PROBLEM SET:
(a) What does OASIS stand for, according to the book review?
(b) Do these statements agree with the book review? (i) Anorak is British slang for a person with a strong, perhaps obsessive interest in niche subjects. (ii) Halliday's avatar in his game is named Wade. (iii) The review says the references can be appreciated by those born after 1985. Answer yes or no for each and quote the deciding words.
(c) Reproduce word for word the part of the book review starting with "These things are" and going on through "for the prize.".

TEXT BLOCK:
|---|

I can’t help but think that the creator of OASIS, James Halliday, whose love of the 1980s knows no bounds, from video games and music to movies, television, and beyond is actually Cline. His avatar in the game he created is named Anorak, which is British slang for a person who has a strong perhaps obsessive interest in niche subjects. And as Halliday fits the bill with the 80s as his niche, and in my head so does Cline.
Cline knows his stuff and the tonnage of geek-related references that those of a certain age (born before 1985) can appreciate. Quotes from Anorak’s Almanac are prime examples:
- “Being human totally sucks most of the time. Video games are the only thing that make life bearable.” Chapter 91, Verses 1-2.
- “Going outside is highly overrated.” Chapter 17, Verse 32
- “People who live in glass houses should shut the fuck up.”
And Cline’s use of Wade, who thinks things like:
- Playing old videogames never failed to clear my mind and set me at ease.
- That there was nothing so wrong in the world that we couldn’t sort out by the end of a single half-hour episode (or maybe a two-parter, if it was something really serious).
- She used to have to force me to log out every night, because I never wanted to return to the real world. Because the real world sucked.
These things are more than enough quotes and lines to endear Cline and this book to fellow retronauts. But wait, there’s more!
Wade says that his van “was my refuge. My Batcave. My Fortress of Solitude,” and all geeks can relate. We all have our secret lairs, even if they’re just rooms in our house. And for the record OASIS stands for “Ontologically Anthropocentric Sensory Immersive Simulation.”
Why is it such a big deal that Wade or some other egg hunter or “gunter” as they’re referred to in the book, find the egg first? Because an evil corporation was also looking for the prize.

|---|

GIVEN DATA:

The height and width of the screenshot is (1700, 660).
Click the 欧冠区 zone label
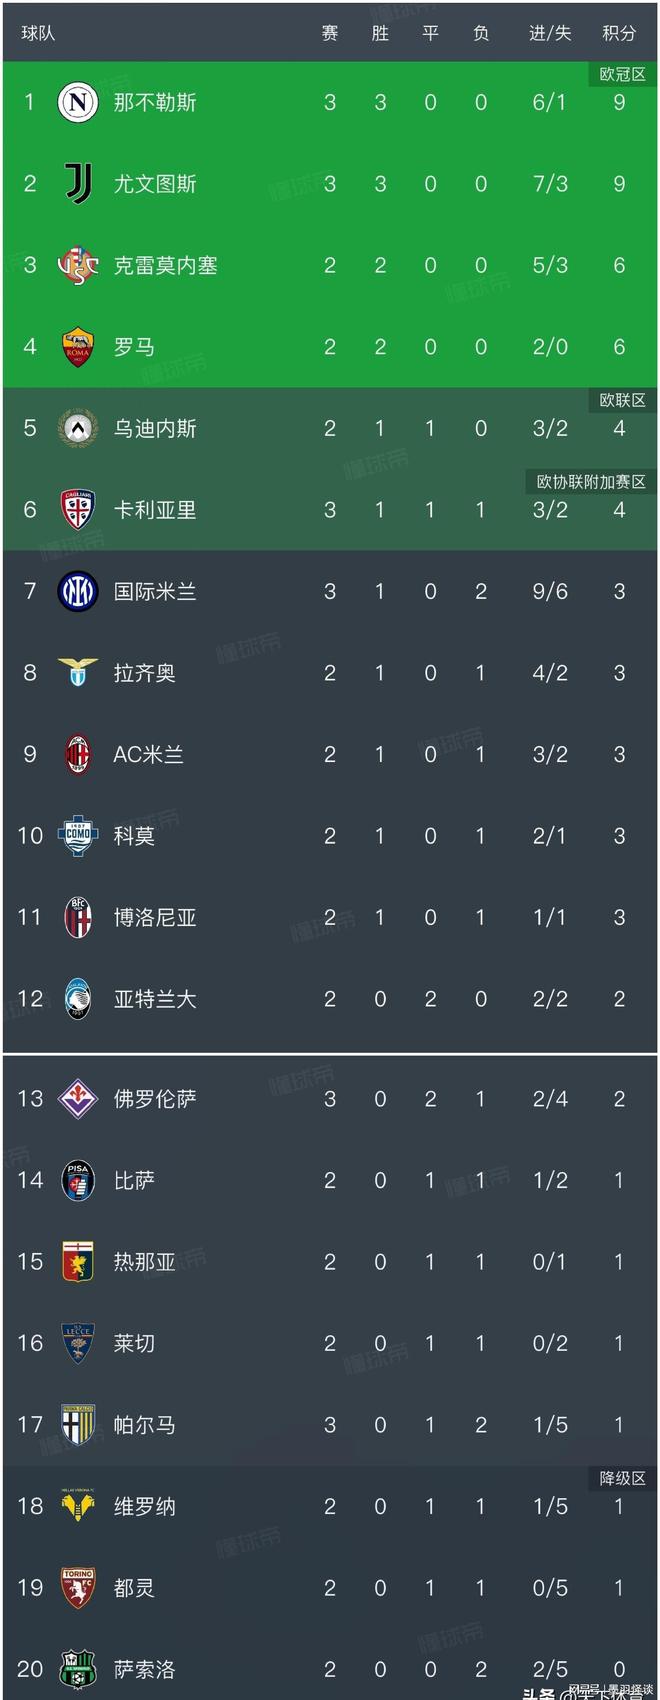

|---|

ANSWERS TO THE TASKS:
(a) "Ontologically Anthropocentric Sensory Immersive Simulation."

(b)
(i) Yes: "which is British slang for a person who has a strong perhaps obsessive interest in niche subjects"
(ii) No: "His avatar in the game he created is named Anorak"
(iii) No: "those of a certain age (born before 1985) can appreciate"

(c)
These things are more than enough quotes and lines to endear Cline and this book to fellow retronauts. But wait, there’s more!
Wade says that his van “was my refuge. My Batcave. My Fortress of Solitude,” and all geeks can relate. We all have our secret lairs, even if they’re just rooms in our house. And for the record OASIS stands for “Ontologically Anthropocentric Sensory Immersive Simulation.”
Why is it such a big deal that Wade or some other egg hunter or “gunter” as they’re referred to in the book, find the egg first? Because an evil corporation was also looking for the prize.